Business News

ATO provides LRBA contract clarity

The Australian Taxation Office (ATO) has clarified its considerations for correct limited recourse borrowing arrangement (LRBA) contracts in regard to use by SMSFs.

Concerns have existed over which party must sign the contractual arrangement for the LRBA to be properly executed.

However, Heffron SMSF Solutions technical services manager Leigh Mansell revealed to delegates at the Heffron Advanced SMSF Training Day in Sydney last week that the ATO made clear its position on the subject via the National Tax Liaison Group (NTLG).

“The NTLG has come out and said, a couple of times in the last six to nine months, we have taken a more pragmatic view, and what they have basically said is it doesn’t really matter who’s name it is, it’s not critical,” Mansell said.

“The critical thing is that the title of that property goes directly from the lender to the custodian, it doesn’t go into the name of the funder.”

Despite this development, she warned practitioners that while the ATO’s attitude on the subject might put their clients in the clear from a Superannuation Industry (Supervision) Act perspective, stamp duty laws in some states might still cause some unwanted additional costs if the proper name was not on the LRBA contract.

Furthermore, she pointed out the resolutions of the NTLG were only non-binding opinions and not legislation.

She recommended getting the right name on the contract was always most prudent and as such suggested amending the necessary documents where possible.
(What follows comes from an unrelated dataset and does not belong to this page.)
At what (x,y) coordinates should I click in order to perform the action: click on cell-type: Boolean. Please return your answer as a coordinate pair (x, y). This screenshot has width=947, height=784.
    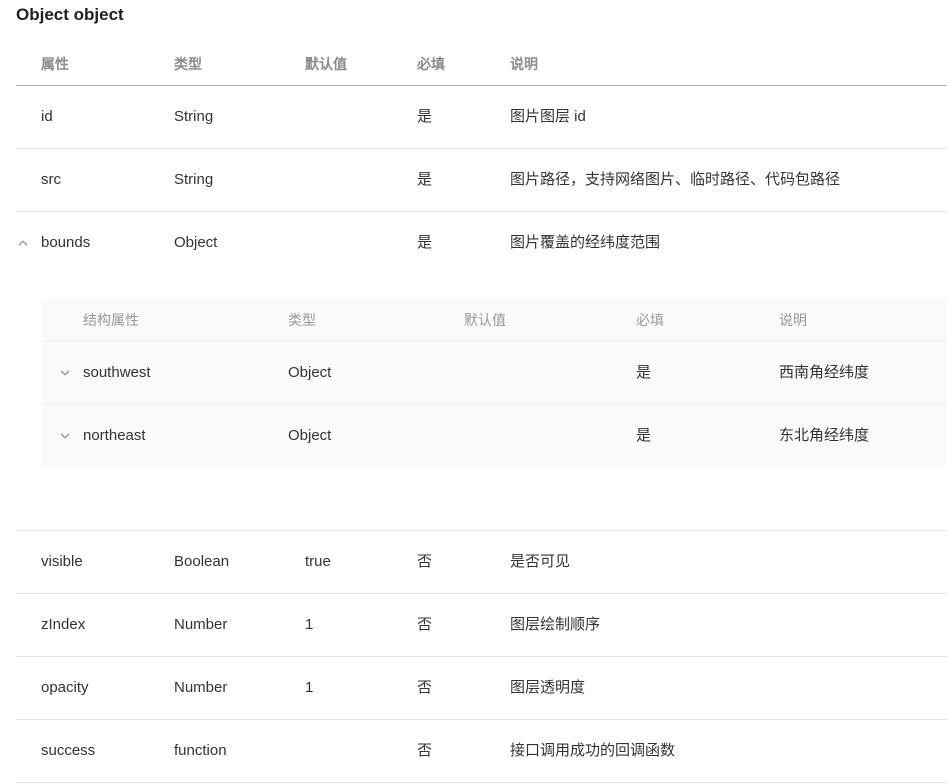
    Looking at the image, I should click on (202, 562).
In order to do so, she encouraged advisers to ask their clients to approach the other party, the vendor, and ask if the original contract could be rescinded and a new one drawn up with identical details, but with the correct names on it.

LRBA documentation was still a major concern for the regulator, she said.

“I spoke to my contact at the ATO a couple of weeks back and asked him what he was seeing going wrong on borrowing agreements. He said nothing, not a thing, apart from documentation. That’s going wrong and that’s going wrong all the time,” she said.